AIM: Revise the part of the data that opens with the line containing "Task: Toggle the metronome off" and closes with the line containing "Action: tap(578, 51)": write those lines again with "metronome" changed to "timer" and everything else left as it is.

(Entries taken from a collection)
>> begin
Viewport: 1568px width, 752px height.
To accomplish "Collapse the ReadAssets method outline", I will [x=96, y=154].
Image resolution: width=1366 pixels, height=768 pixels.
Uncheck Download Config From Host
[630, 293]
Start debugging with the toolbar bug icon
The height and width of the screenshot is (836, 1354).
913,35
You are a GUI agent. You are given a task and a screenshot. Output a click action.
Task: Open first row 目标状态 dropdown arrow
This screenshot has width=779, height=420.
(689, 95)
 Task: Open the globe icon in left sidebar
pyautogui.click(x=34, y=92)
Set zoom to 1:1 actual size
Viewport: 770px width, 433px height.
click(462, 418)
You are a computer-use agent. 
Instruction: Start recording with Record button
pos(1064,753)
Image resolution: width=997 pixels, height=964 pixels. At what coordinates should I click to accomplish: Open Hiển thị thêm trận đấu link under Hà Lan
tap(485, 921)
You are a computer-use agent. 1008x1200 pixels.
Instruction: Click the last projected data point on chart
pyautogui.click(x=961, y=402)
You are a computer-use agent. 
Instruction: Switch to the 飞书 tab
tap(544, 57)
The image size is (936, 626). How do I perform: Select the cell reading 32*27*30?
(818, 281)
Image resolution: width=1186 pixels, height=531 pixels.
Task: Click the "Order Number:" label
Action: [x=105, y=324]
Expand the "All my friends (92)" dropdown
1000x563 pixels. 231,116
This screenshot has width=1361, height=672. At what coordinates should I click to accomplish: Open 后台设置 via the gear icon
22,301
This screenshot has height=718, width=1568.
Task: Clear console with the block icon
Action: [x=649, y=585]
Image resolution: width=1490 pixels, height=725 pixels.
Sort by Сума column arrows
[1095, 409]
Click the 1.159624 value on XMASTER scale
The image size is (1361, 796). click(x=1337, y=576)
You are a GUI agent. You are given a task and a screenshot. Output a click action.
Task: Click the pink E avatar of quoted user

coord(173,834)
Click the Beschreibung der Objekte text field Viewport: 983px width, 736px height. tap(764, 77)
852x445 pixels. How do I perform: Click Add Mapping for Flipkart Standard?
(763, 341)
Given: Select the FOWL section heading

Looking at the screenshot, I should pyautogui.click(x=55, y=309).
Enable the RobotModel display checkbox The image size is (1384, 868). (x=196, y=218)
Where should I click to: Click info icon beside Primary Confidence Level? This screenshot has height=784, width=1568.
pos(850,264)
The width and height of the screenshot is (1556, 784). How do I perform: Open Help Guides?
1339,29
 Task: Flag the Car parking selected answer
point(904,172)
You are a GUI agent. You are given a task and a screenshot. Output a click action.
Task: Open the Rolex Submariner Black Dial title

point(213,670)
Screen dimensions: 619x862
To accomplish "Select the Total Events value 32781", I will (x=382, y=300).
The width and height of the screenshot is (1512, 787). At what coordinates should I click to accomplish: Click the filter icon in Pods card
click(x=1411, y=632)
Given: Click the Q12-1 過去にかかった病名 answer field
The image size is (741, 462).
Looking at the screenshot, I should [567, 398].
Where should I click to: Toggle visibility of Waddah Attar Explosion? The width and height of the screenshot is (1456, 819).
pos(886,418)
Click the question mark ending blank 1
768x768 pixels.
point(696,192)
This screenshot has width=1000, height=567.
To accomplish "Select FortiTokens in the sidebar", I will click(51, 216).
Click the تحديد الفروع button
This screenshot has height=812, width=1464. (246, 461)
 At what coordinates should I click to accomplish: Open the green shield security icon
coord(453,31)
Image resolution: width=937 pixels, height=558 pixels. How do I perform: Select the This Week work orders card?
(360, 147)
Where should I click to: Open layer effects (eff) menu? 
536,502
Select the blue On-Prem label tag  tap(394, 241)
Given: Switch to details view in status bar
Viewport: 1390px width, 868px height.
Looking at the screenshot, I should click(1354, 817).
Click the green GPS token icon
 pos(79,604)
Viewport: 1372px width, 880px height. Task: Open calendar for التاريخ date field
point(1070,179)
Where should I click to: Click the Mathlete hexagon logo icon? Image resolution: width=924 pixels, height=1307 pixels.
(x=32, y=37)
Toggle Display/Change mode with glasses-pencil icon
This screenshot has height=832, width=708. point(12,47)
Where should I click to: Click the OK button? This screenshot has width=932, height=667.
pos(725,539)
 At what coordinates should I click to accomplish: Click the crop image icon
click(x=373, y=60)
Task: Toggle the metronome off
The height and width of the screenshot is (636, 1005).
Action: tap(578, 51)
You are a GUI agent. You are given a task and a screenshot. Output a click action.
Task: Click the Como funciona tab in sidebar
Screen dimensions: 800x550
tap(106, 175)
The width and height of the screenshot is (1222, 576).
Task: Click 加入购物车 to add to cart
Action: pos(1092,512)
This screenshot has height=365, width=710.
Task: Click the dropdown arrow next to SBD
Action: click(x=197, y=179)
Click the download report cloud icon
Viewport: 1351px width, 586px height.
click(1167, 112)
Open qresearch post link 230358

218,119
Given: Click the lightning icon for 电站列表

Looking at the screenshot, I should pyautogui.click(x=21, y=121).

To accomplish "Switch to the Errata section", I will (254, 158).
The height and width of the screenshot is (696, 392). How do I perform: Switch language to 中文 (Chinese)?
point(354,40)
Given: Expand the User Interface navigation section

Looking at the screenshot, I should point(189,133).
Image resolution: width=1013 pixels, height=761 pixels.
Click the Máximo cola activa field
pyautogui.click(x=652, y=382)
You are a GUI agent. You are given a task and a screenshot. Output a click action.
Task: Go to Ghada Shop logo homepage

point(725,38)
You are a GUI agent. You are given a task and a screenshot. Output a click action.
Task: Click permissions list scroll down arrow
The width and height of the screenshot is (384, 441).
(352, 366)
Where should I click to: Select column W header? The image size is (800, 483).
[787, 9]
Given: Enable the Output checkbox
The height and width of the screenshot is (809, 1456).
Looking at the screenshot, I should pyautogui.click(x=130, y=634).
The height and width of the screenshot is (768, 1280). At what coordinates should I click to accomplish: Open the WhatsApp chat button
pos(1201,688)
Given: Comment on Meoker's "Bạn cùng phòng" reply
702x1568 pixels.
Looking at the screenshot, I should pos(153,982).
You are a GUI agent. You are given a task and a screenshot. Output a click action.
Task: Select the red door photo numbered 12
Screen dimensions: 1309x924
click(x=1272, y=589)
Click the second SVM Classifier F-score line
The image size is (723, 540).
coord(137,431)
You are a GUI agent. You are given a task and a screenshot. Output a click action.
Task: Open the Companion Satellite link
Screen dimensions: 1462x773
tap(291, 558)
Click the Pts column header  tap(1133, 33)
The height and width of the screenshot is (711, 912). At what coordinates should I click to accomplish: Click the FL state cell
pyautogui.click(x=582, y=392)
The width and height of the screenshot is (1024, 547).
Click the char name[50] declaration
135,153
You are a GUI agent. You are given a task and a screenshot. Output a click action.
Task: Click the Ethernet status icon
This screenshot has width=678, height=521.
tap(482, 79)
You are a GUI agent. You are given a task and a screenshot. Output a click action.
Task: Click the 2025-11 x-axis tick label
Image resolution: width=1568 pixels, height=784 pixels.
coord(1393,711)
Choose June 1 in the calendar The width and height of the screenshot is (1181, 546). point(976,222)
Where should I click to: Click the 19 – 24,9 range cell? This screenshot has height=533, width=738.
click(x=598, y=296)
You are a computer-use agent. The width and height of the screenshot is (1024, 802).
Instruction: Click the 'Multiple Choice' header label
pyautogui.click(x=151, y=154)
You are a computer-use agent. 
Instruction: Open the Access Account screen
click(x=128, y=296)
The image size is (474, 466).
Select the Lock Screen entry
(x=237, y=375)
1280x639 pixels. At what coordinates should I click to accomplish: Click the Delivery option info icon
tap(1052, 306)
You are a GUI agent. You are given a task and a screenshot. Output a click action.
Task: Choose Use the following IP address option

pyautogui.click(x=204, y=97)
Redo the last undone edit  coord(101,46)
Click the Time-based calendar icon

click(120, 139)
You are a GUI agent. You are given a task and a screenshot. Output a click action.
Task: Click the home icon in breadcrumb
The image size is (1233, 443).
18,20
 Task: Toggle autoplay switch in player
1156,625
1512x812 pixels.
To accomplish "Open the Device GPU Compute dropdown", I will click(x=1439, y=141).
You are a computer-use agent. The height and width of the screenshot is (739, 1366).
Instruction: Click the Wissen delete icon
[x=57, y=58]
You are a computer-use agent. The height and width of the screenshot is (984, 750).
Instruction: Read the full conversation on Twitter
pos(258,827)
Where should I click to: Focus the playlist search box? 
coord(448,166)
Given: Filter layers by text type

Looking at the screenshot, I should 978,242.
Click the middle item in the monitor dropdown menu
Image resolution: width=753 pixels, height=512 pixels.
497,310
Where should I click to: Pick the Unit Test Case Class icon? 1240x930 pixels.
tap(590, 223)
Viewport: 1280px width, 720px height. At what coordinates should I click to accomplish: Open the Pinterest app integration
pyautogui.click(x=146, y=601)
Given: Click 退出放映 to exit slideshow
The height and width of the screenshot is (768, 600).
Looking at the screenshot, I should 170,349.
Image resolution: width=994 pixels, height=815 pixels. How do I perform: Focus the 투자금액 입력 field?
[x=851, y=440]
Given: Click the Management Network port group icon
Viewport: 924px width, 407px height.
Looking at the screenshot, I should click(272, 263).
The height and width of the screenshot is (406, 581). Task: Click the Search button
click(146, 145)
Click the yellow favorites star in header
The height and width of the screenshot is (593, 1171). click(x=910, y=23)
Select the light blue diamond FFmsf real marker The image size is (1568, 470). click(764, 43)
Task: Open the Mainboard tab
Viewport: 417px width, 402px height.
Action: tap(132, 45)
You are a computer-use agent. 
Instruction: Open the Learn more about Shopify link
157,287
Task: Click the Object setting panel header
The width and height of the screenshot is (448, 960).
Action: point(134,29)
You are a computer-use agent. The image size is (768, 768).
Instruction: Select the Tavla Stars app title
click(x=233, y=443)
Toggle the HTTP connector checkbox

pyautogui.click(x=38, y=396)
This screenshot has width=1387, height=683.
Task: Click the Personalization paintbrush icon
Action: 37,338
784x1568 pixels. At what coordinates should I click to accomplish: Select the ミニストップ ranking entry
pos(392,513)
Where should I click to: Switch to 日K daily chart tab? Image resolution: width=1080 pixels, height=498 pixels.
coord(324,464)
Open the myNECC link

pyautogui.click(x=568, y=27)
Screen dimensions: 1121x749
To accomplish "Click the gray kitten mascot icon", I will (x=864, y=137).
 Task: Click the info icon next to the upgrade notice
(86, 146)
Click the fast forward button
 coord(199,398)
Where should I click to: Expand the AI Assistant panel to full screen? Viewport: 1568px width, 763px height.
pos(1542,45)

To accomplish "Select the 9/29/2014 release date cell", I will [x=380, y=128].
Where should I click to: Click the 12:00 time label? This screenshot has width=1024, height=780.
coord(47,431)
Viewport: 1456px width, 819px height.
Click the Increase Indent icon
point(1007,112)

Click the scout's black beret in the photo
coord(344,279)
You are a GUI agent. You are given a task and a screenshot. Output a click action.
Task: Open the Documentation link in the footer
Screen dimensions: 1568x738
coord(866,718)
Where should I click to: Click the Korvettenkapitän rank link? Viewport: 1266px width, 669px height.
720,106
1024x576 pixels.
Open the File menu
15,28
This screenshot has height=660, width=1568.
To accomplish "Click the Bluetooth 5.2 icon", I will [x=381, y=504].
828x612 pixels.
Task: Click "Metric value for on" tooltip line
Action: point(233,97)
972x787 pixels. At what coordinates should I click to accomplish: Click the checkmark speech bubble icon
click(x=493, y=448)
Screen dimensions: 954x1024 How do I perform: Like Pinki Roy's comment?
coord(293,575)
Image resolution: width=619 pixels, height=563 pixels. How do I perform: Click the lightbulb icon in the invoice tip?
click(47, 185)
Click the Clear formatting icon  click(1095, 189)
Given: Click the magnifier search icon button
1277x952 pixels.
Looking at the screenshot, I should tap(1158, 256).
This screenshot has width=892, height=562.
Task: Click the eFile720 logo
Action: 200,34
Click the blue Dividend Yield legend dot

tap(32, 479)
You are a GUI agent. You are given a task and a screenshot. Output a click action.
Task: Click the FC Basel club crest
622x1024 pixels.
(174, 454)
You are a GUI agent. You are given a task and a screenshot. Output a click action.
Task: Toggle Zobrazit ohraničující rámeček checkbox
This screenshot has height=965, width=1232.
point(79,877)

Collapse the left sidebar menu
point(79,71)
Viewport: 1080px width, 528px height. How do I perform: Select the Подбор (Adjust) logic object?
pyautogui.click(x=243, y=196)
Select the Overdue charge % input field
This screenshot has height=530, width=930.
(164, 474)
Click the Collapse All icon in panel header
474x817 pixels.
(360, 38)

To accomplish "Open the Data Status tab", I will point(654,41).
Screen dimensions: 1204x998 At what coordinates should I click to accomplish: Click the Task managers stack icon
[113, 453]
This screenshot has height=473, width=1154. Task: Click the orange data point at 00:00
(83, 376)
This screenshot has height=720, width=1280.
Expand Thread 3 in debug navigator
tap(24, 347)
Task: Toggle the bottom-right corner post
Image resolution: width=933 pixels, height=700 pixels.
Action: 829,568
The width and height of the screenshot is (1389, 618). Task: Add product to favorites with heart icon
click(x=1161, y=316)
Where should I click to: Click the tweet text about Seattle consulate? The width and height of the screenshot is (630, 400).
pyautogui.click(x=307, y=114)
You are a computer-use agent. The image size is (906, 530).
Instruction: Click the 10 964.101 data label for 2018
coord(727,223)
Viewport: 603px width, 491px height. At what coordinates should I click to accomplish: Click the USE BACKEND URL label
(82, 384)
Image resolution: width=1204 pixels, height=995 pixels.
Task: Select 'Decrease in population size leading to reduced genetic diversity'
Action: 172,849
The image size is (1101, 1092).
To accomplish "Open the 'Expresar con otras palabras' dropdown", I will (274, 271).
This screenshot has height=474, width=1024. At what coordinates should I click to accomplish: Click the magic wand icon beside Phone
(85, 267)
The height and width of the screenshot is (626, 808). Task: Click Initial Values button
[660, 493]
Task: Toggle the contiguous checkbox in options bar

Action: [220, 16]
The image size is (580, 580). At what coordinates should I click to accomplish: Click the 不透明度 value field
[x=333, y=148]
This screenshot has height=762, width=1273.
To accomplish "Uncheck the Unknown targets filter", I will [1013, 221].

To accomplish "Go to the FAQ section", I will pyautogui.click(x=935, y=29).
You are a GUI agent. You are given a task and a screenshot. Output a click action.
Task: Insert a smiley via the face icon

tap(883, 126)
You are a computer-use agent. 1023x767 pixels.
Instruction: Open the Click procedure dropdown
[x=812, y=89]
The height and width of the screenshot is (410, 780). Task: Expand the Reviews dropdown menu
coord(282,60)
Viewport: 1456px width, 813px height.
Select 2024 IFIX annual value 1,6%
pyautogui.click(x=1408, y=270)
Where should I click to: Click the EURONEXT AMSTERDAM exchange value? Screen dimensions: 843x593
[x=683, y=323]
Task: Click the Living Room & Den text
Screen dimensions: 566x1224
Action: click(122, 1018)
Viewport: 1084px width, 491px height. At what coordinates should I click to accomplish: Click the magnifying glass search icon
>> end
ANSWER FOR THE TASK:
Task: Toggle the timer off
The height and width of the screenshot is (636, 1005).
Action: tap(578, 51)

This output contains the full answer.